On a much broader scale, we are getting just the sketchiest idea of exoplanets. In due course they will be much more interesting, and an eventual high resolution image or even probe to a nearer one will make them rich and interesting worlds too.
Do we know how long Dawn will operate for? Will we be able to get long term data about its surface rather than just the encounter period snapshot?
Snoopy is thought to be in solar orbit,
http://history.nasa.gov/ap10fj/as10-day5-pt23.htm
And another Snoopy astrodynamics article
http://astrogatorsguild.com/?p=240
We *should* link the Moon and Ceres in our thinking about solar system exploration, settlement, and utilization, because all three activities are excellent reasons to establish a Moon base. Here’s why:
With even a modest, Antarctica-type Moon base equipped with a “lunatron” (an electromagnetic launching track of the type that Arthur C. Clarke proposed in a 1950 JBIS paper and popularized in his 1962 short story “Maelstrom II”; that same year William Escher of the NASA Marshall Space Flight Center produced an engineering study of the concept and coined its name), Ceres would be quite easy to reach, and to return from–and a similar launcher on Ceres would be even more attractive due to the still-lower gravity there. Also:
Such launchers would enable spacecraft (including piloted ones), self-guided cargo containers, and containers of locally-produced rocket propellants (even cryogenic ones–long-term storage insulation for the tanks is feasible since rocket mass ratios are not involved in accelerating them to the local escape velocity–tugs from their destinations or onboard electric thrusters could bring them to their destinations at low relative velocities) to be dispatched anywhere in the solar system, without consuming vast quantities of rocket propellant. Closer to home, a lunatron would enable refueling of Earth-orbiting satellites and spacecraft much more cheaply than could be done from Earth. It could also launch spacecraft and cargo into orbit around the Moon cheaply (to resupply lunar orbit or Earth/Moon Lagrange point space stations, for example), requiring just a small orbit circularization burn at apolune (also called apocynthion). In addition:
While Arthur C. Clarke proposed these ideas in “The Promise of Space,” Neil P. Ruzic covered them in detail in his lunar settlement advocacy books “Where the Winds Sleep” and “The Case For Going to the Moon.” Ruzic’s lunatron launchers were quite simple, consisting of linear “lunar cryostats” (he obtained a patent for this very simple, stacked aluminized mylar deep-cold vacuum device) that would utilize superconductivity during the two-week lunar night to levitate the spacecraft or other projectile just above the track (he also designed a high-speed lunar surface transportation network that would use these levitation belts, as he called them), using push-pull electromagnets to accelerate the spacecraft to launch velocity.

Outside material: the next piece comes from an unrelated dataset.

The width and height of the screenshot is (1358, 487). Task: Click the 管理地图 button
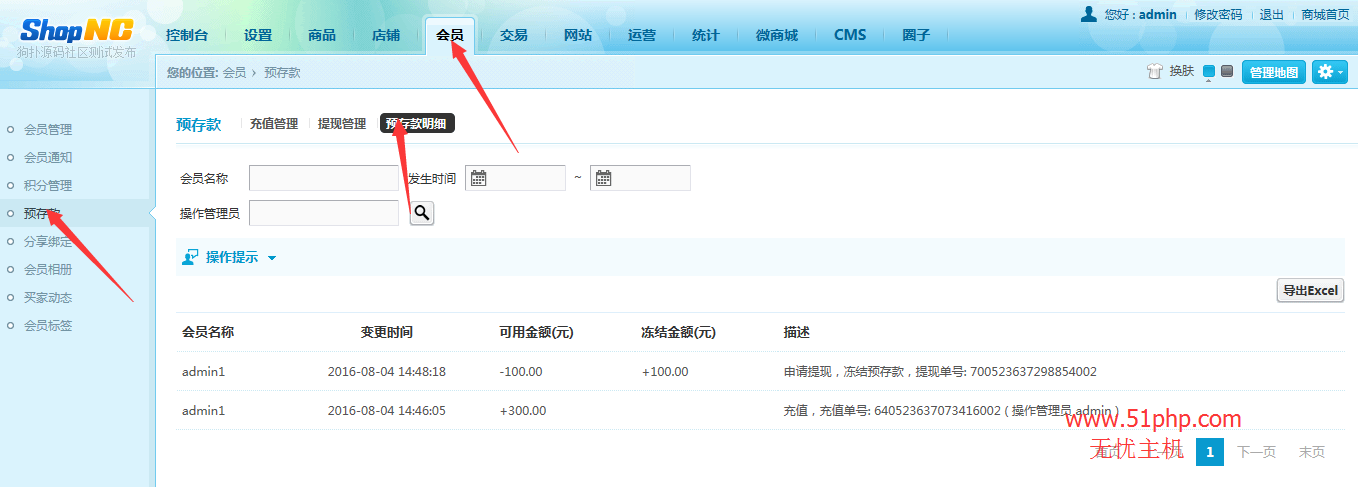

A lot in this little post. Does a good job of tieing the old with the new. Thanks for once again reminding me that I have been lucky enough to live through some incredible times, and with steadily improving communication technology have been able to experience it in amazing detail.
I am wondering just how hard it would be to move through that dust on Ceres’s surface with such a low gravity field, it could be quite easy, perhaps a swimbot could be used as well.
@Michael – it is a pity Philae’s harpoons didn’t deploy on 67P/C-G failed, or we may have had one answer to this. That the lander bounced at ~ 1/3 m/s suggests that the surface was fairly compacted.
There is also some hints based on the “touchdown” on Eros, the sample return from Itokawa, and possibly the deep impact sampling of comet Temple 1.